Concrete pillars, steel trusses and construction cranes continue to reshape the skyline of the new Vikings stadium in downtown Minneapolis. Project managers say the building is nearly a quarter of the way complete and remains on track to open for the 2016 football season.
Not that it looks like anything special just yet.
If you've ever walked through a house while it's under construction, it's usually easy to picture where doors, windows, and plumbing fixtures will go, even if the walls are just a skeleton of 2x4s. But stand on what'll soon be the 50 yard line at a billion dollar football stadium, and you need someone to explain just exactly what you're looking at.
"You can see just through the green tower there, that's the highest level," said John Wood, a senior vice president at Mortenson Construction, the project's general contractor. Wood points to a mass of brand new concrete six levels above the east end zone. "The seating, which'll be above that. That's the highest concourse."
Wood says about a million dollars worth of labor and materials go into the project every day. And the progress is obvious. Only 10 months ago the Vikings played their last game at the Metrodome before it was torn down.
Since then, he says workers have poured about 55,000 cubic yards of concrete, about half of what's needed for the project. That's enough to fill 5,500 standard cement trucks.
If something's not made of concrete here, chances are it's steel. Like the Metrodome, the new stadium will have a roof, but not one held up with pressurized air.

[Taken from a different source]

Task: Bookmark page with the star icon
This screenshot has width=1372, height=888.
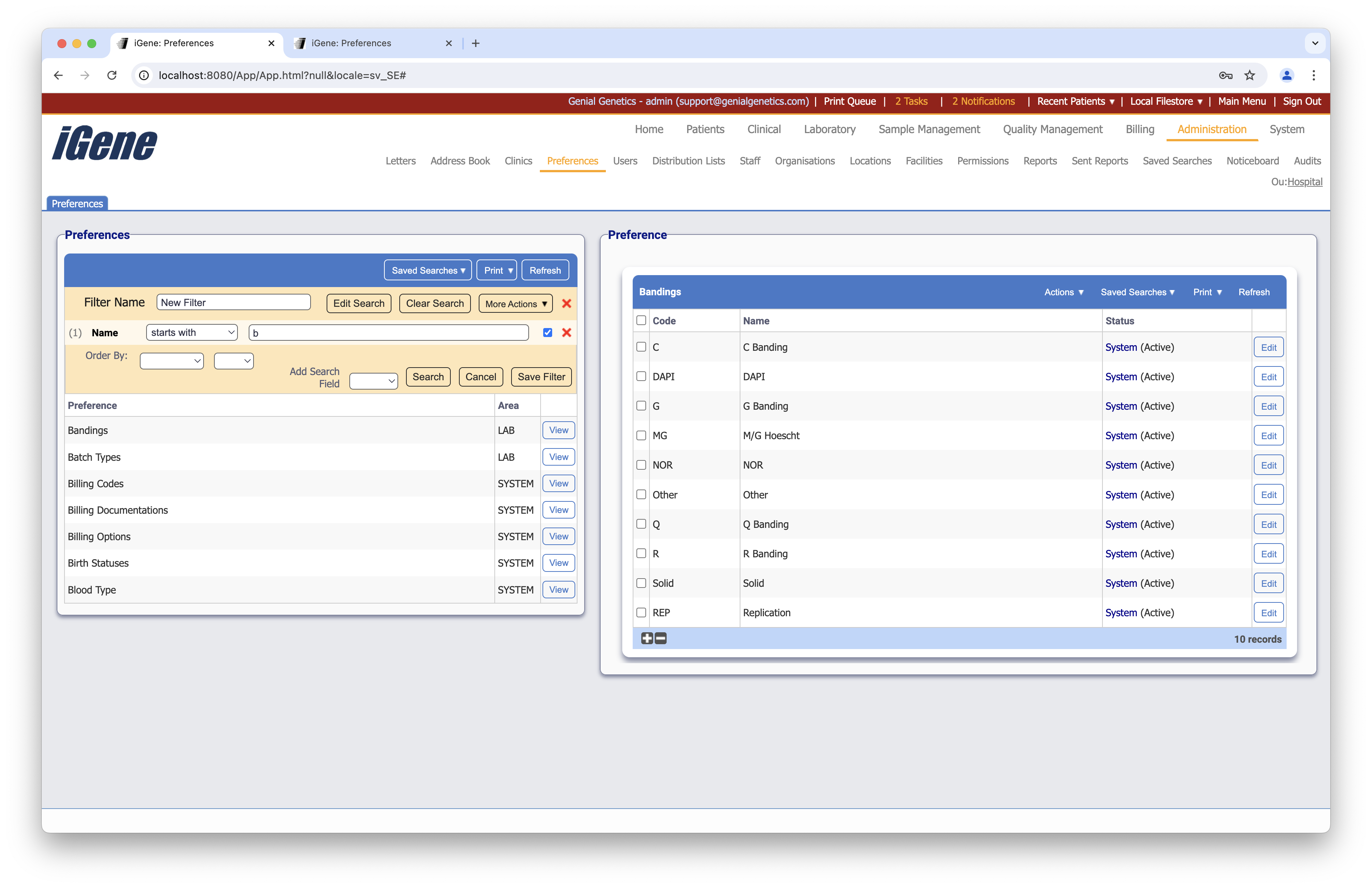Action: [x=1249, y=75]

In the dirt — on what will be the playing field — sits a zigzagging network of steel I-beams held together with bolts. It looks like something you'd see under a bridge, but project superintendent Dave Mansell said it's a section of the main roof truss, weighing 740,000 pounds, and it won't be on the ground for long.
"We'll be setting that mid-November, and that's really what we need that large crane for," he said.

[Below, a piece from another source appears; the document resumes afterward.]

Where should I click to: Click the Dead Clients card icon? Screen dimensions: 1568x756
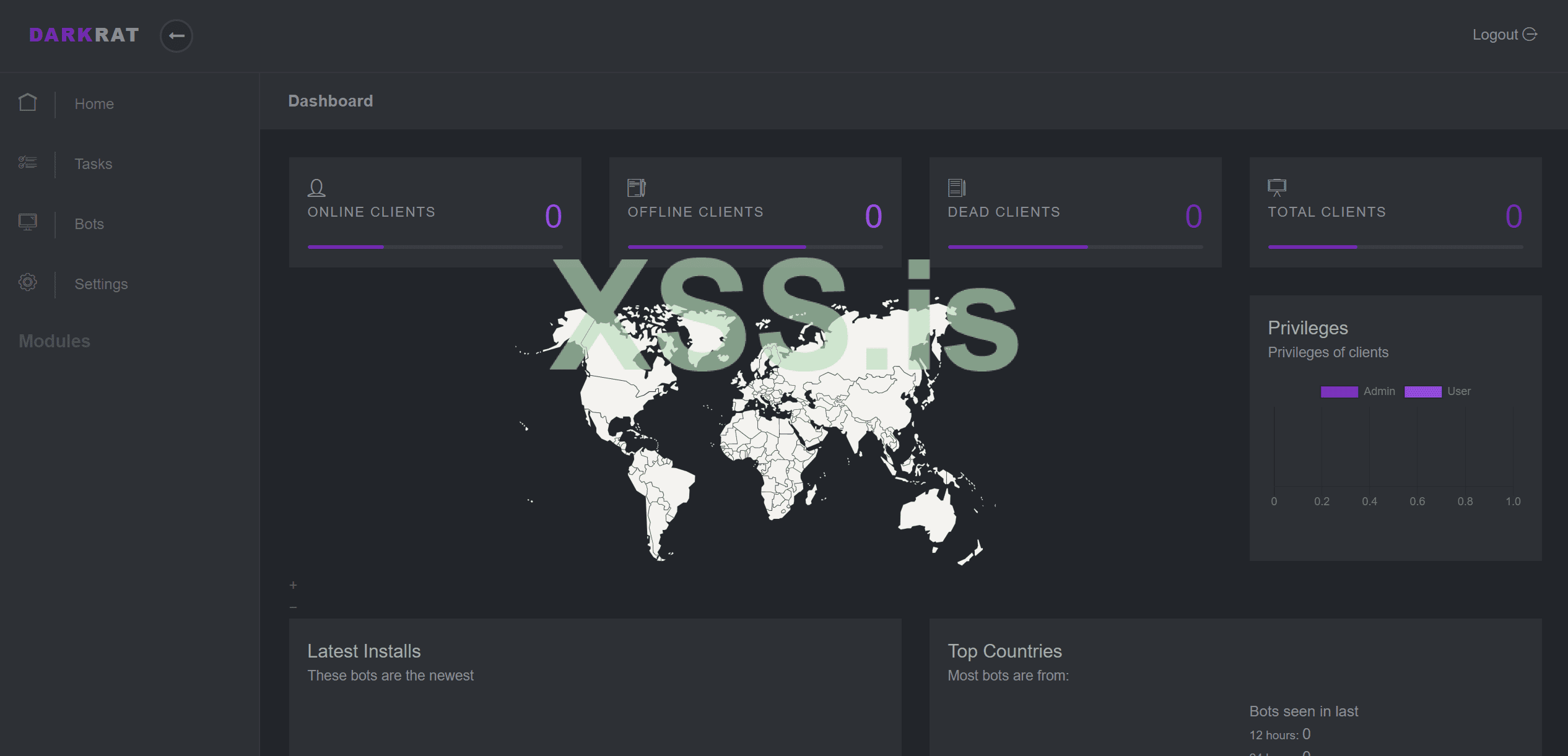tap(957, 188)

That large crane is one of 13 on site now. Mansell, who also oversaw the construction of Target Field and the Xcel Energy Center, said two more cranes will be on site by March.
With all this equipment, temporary structural supports, and scaffolding, the place looks chaotic, but Mansell said it's highly controlled chaos. Every day he looks at a 3D computer rendering of the project that's linked to the construction schedule. With design software he calls his crystal ball, Mansell can see what the stadium should look like, if everything stays on schedule, a week, a month, or six months from now.
This detailed planning means workers can do things on this project they never could do while building a house. Even though the stadium doesn't get its main roof until March, Mansell said drywall crews have already hung sheetrock in parts of the club level that are enclosed.
"On a building of this size, you can't wait until you get the roof completely on to start this work or you'll never get finished. As soon as we open up space, we have all the coordination done and we can start doing the rough-ins," he said.
And in case you think Minnesota's winter will mean a slowdown in work, Mansell said think again. Concrete and iron work will continue despite the cold, just as long as it's not too windy.
The number of workers on the site will increase to around 800 in January, and more than 1,100 by the spring as the new Vikings stadium continues to take shape.